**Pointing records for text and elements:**
· · · · ·

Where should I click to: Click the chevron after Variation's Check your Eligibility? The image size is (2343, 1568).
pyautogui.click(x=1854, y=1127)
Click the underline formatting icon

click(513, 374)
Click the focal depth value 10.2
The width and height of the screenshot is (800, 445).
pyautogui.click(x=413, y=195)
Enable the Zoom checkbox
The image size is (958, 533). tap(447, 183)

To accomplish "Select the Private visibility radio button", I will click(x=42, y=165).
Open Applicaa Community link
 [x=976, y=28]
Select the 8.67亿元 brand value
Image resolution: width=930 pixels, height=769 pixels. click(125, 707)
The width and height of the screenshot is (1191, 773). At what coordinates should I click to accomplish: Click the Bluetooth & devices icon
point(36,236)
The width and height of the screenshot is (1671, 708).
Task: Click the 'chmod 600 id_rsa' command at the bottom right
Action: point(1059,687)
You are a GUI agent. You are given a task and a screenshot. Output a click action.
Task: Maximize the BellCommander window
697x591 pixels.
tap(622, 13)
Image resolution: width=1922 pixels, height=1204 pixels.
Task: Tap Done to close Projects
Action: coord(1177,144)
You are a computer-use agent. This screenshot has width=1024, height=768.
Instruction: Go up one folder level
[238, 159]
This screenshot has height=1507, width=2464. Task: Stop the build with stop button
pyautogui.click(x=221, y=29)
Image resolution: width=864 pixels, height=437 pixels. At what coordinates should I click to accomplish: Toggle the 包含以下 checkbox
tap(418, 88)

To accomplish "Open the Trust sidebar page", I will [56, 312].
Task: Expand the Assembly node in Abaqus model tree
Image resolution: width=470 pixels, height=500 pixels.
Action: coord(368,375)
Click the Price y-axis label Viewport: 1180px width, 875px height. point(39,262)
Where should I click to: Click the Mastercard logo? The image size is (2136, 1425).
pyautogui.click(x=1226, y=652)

· · · · ·

**Work required:** Write out all the lines above as a numbered list, skipping any blank ones.

**Task result:**
1. Where should I click to: Click the chevron after Variation's Check your Eligibility? The image size is (2343, 1568).
2. pyautogui.click(x=1854, y=1127)
3. Click the underline formatting icon
4. click(513, 374)
5. Click the focal depth value 10.2
6. The width and height of the screenshot is (800, 445).
7. pyautogui.click(x=413, y=195)
8. Enable the Zoom checkbox
9. The image size is (958, 533). tap(447, 183)
10. To accomplish "Select the Private visibility radio button", I will click(x=42, y=165).
11. Open Applicaa Community link
12.  [x=976, y=28]
13. Select the 8.67亿元 brand value
14. Image resolution: width=930 pixels, height=769 pixels. click(125, 707)
15. The width and height of the screenshot is (1191, 773). At what coordinates should I click to accomplish: Click the Bluetooth & devices icon
16. point(36,236)
17. The width and height of the screenshot is (1671, 708).
18. Task: Click the 'chmod 600 id_rsa' command at the bottom right
19. Action: point(1059,687)
20. You are a GUI agent. You are given a task and a screenshot. Output a click action.
21. Task: Maximize the BellCommander window
22. 697x591 pixels.
23. tap(622, 13)
24. Image resolution: width=1922 pixels, height=1204 pixels.
25. Task: Tap Done to close Projects
26. Action: coord(1177,144)
27. You are a computer-use agent. This screenshot has width=1024, height=768.
28. Instruction: Go up one folder level
29. [238, 159]
30. This screenshot has height=1507, width=2464. Task: Stop the build with stop button
31. pyautogui.click(x=221, y=29)
32. Image resolution: width=864 pixels, height=437 pixels. At what coordinates should I click to accomplish: Toggle the 包含以下 checkbox
33. tap(418, 88)
34. To accomplish "Open the Trust sidebar page", I will [56, 312].
35. Task: Expand the Assembly node in Abaqus model tree
36. Image resolution: width=470 pixels, height=500 pixels.
37. Action: coord(368,375)
38. Click the Price y-axis label Viewport: 1180px width, 875px height. point(39,262)
39. Where should I click to: Click the Mastercard logo? The image size is (2136, 1425).
40. pyautogui.click(x=1226, y=652)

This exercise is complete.